Given the fixed timings, answers, and subjects forced upon students in school, a clear temporal divide is quickly formed: on the one hand, we have the order and rigour of time spent in school, and on the other, the time of relaxation and recollection that is begun once at home. I know that homework muddies the waters here, but for the sake of the article — and because it is true — one should consider homework to fall under time spent in school, as the institution follows you home and invades your personal life those few hours further.

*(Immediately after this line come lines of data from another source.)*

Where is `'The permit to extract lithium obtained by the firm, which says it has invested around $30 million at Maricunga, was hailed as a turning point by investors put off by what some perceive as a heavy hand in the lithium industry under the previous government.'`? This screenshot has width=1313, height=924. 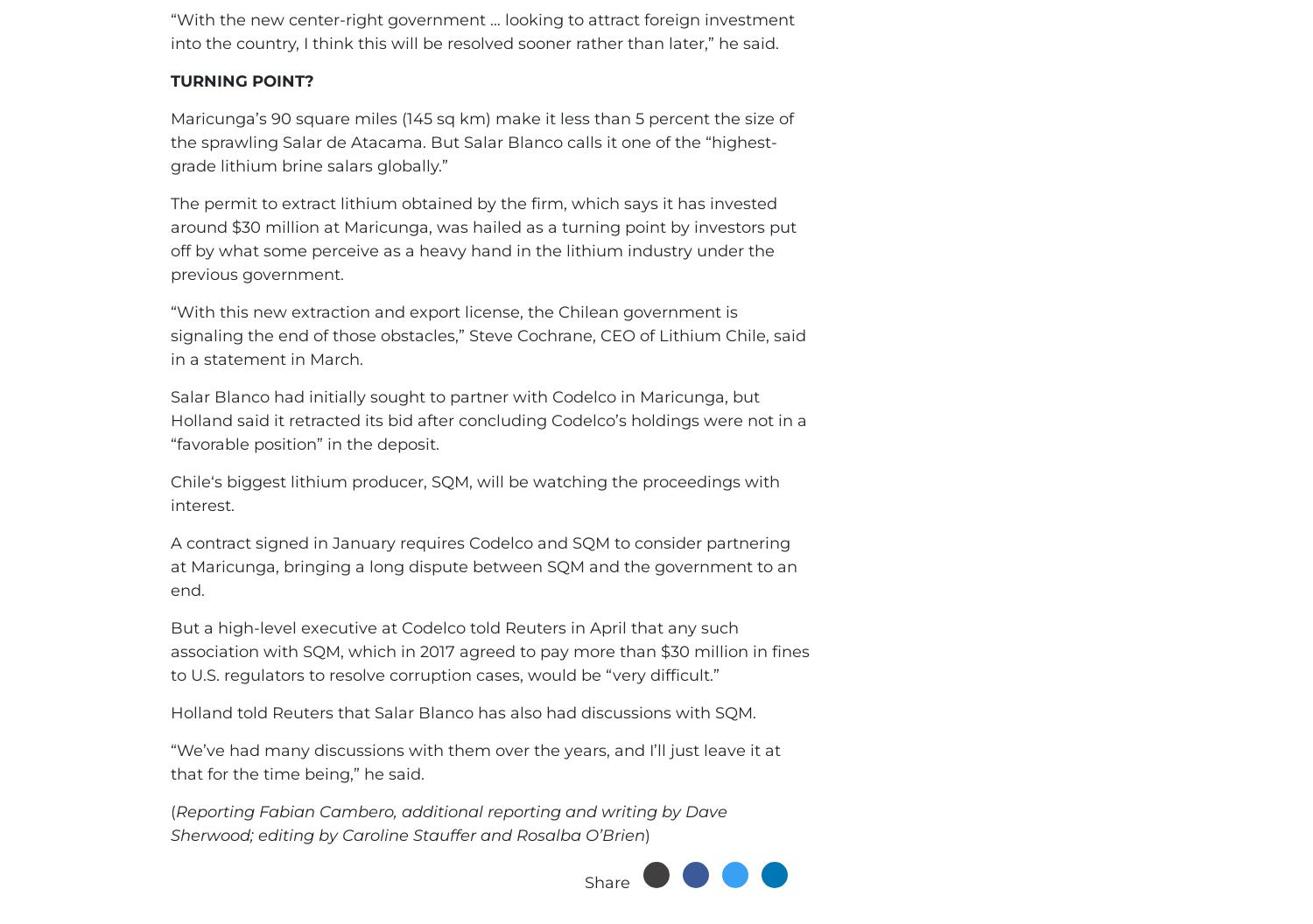 'The permit to extract lithium obtained by the firm, which says it has invested around $30 million at Maricunga, was hailed as a turning point by investors put off by what some perceive as a heavy hand in the lithium industry under the previous government.' is located at coordinates (170, 239).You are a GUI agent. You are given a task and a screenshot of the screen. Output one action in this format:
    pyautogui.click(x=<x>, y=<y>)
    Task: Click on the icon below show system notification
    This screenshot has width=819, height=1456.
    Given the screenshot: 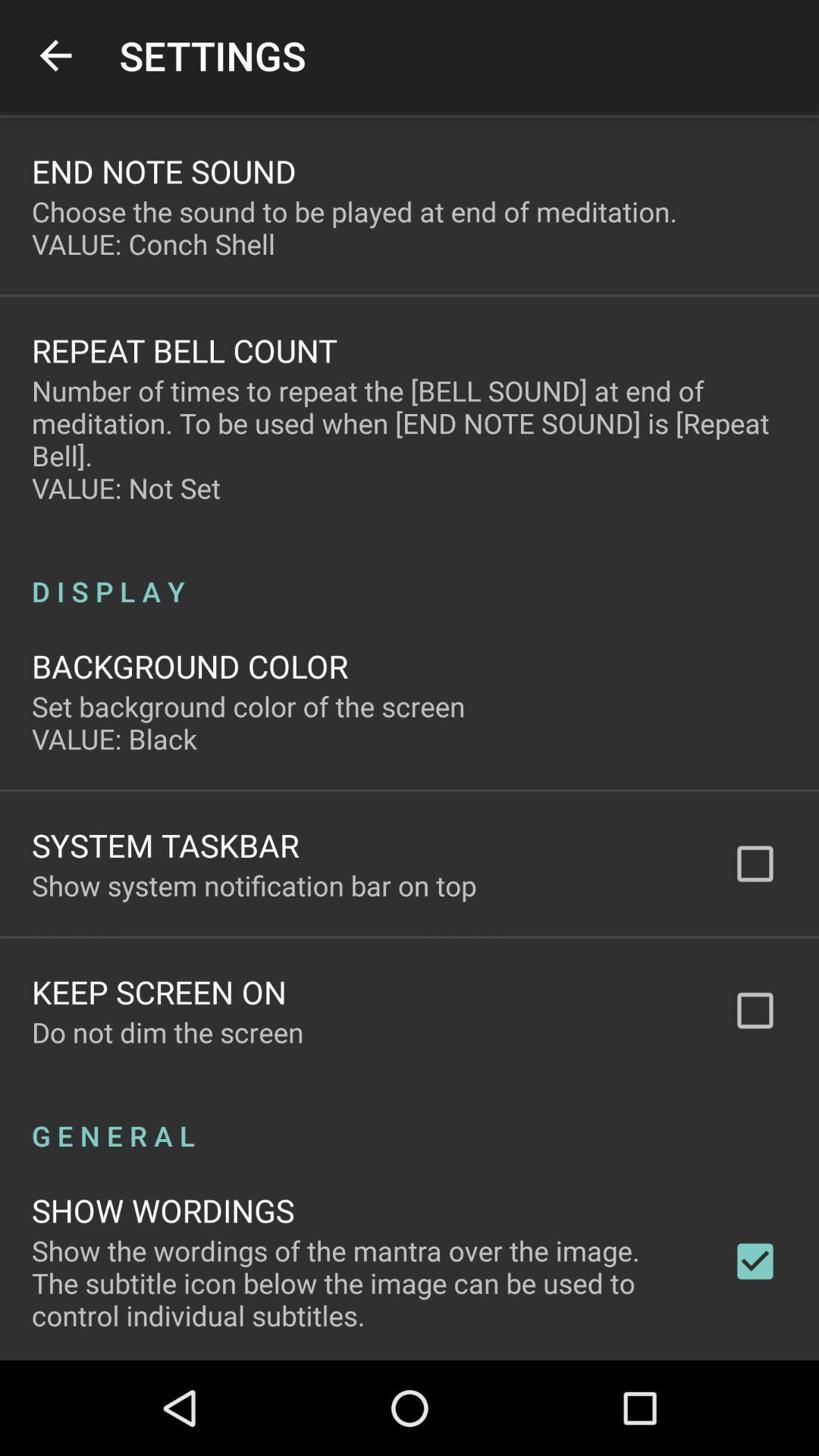 What is the action you would take?
    pyautogui.click(x=158, y=992)
    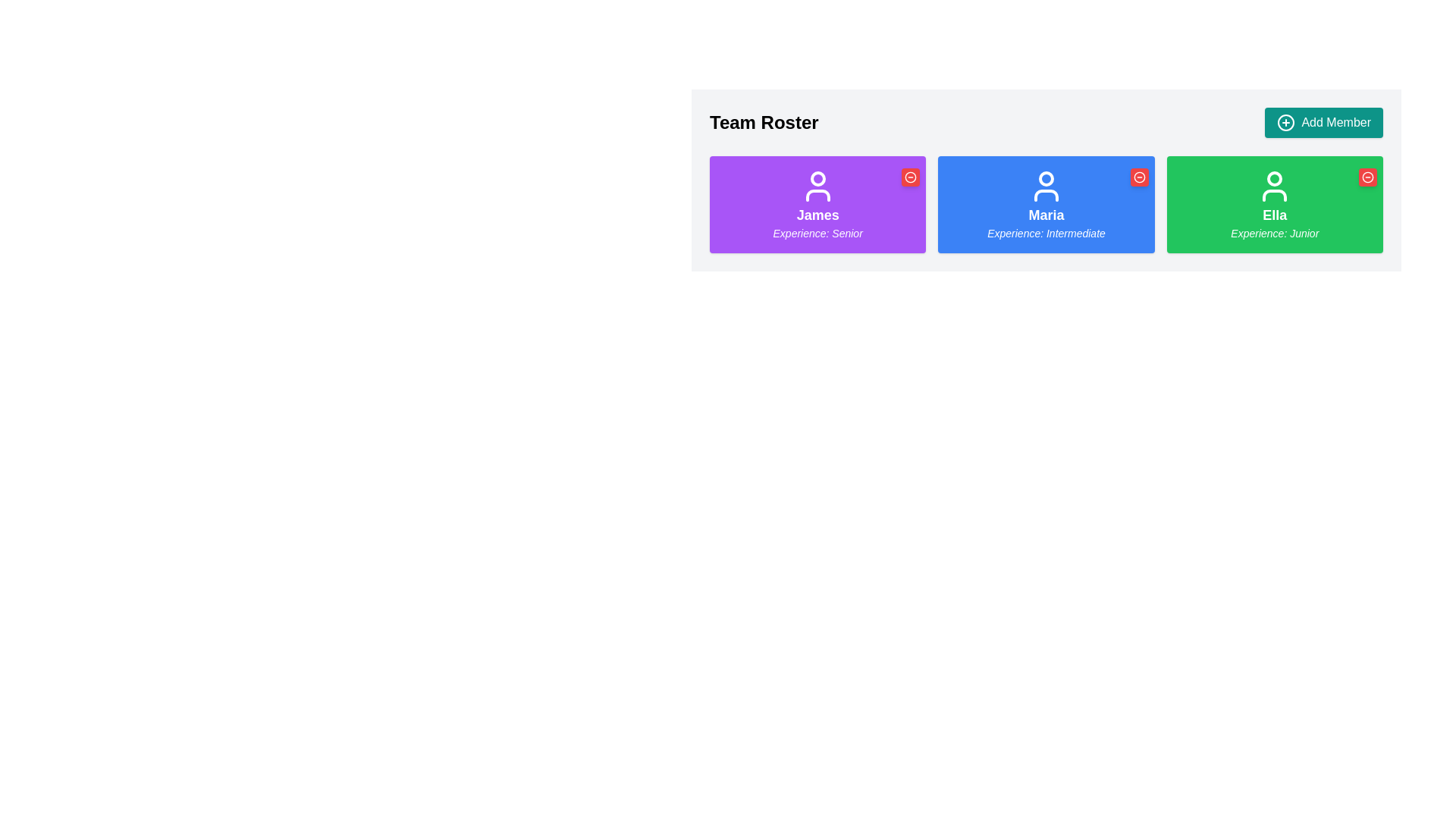  I want to click on the user information card displaying 'Maria' with the phrase 'Experience: Intermediate' in the 'Team Roster' section, so click(1046, 205). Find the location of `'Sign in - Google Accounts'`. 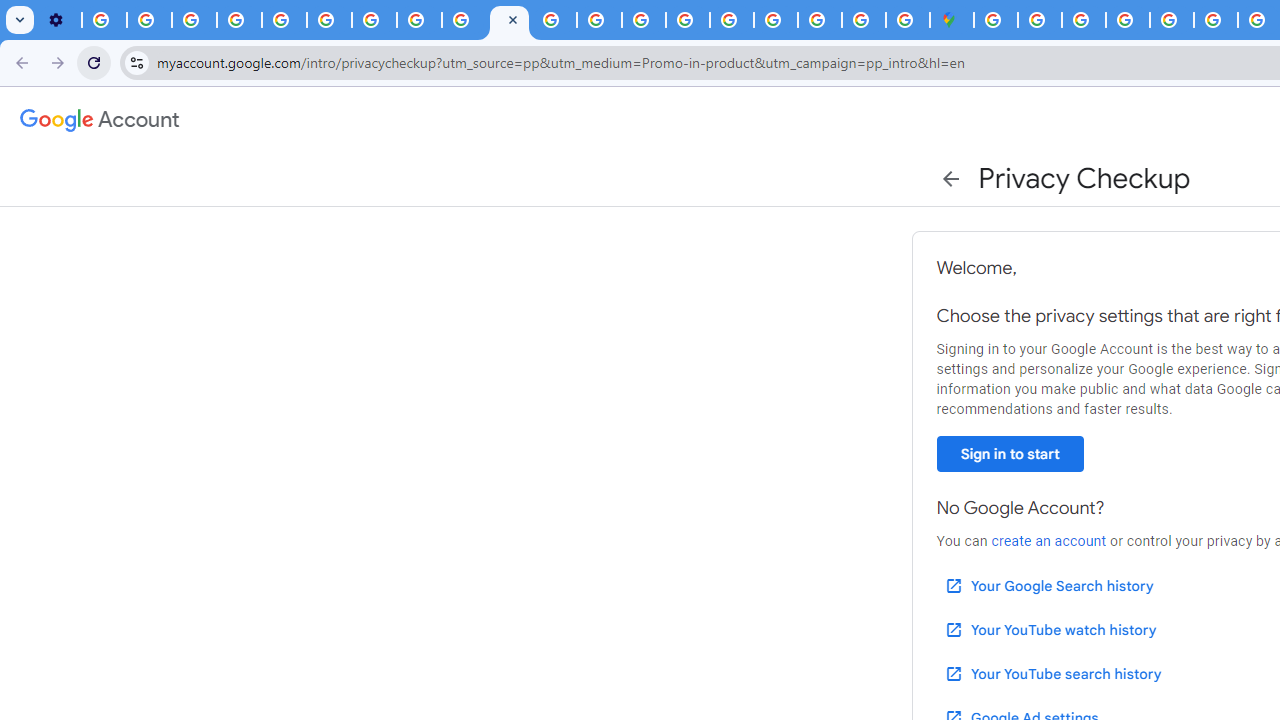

The crux of my argument is centred around the fact that this divide in fact prevents students from discovering their own passions and delving into them wholeheartedly. This divide has developed a mentality in which to be out of school means, for many, to be without the obligation to learn something new. There may be exceptions, I concede, but I find it rarer and rarer that students, outside the classroom, become independently obsessed over a unique topic — something that gives them a niche in the market — and intellectually pursue it to the ends of the Earth. One simply doesn’t have the freedom to do so anymore. Current infatuations such as cryptocurrency and NFTs don’t count, by the way, given that these equate to no more than glorified gambling. The fact of the matter remains that one is typically not going to pour themselves into the study of a book, a past thinker, a language, or a subject, on which they are not going to be tested. And what a shame that is.
Hence why less school and more education, hence why a system that rewards pupils for personal endeavour and intrigue, would be a good thing. I foresee rebuttals that shall be made to such an idea: firstly, on teachers, and secondly, on the important social aspect of school. I’ll approach the social aspect first, which is in fact total poppycock. I very much enjoyed the social aspect of school, as I’m sure many others did. But the idea that it serves everybody well is nonsense. We’ve all seen the heinous bullying that can take place, and the awful social circles into which naïve victims can fall. Furthermore, how does the uncomfortable forced interaction of school teach anybody anything about the social skills required in the outside world, where the rules of interaction change completely? Put simply, they don’t!
The rebuttal on teachers may barely be worth addressing, since a significant proportion cannot stand their job. Forbes reported in 2021 that a “record one in six teachers in England quit after just a year in the classroom.” This needn’t surprise you, given that their profession has utterly transformed from what it used to be. Unfortunately, more and more common is the case of the teacher-social worker hybrid, who spends just as much time managing the personal problems of their troubled students as they do explaining rhetorical techniques or mathematical equations.
In conclusion, I want these to be shared goals: more education, less schooling; more idiosyncrasy, less coercion; more zeal, less timetabling. My mind has changed on pedagogy, and perhaps yours shall also. Perhaps it depends on which school you went to, and what it chose forcibly to teach you.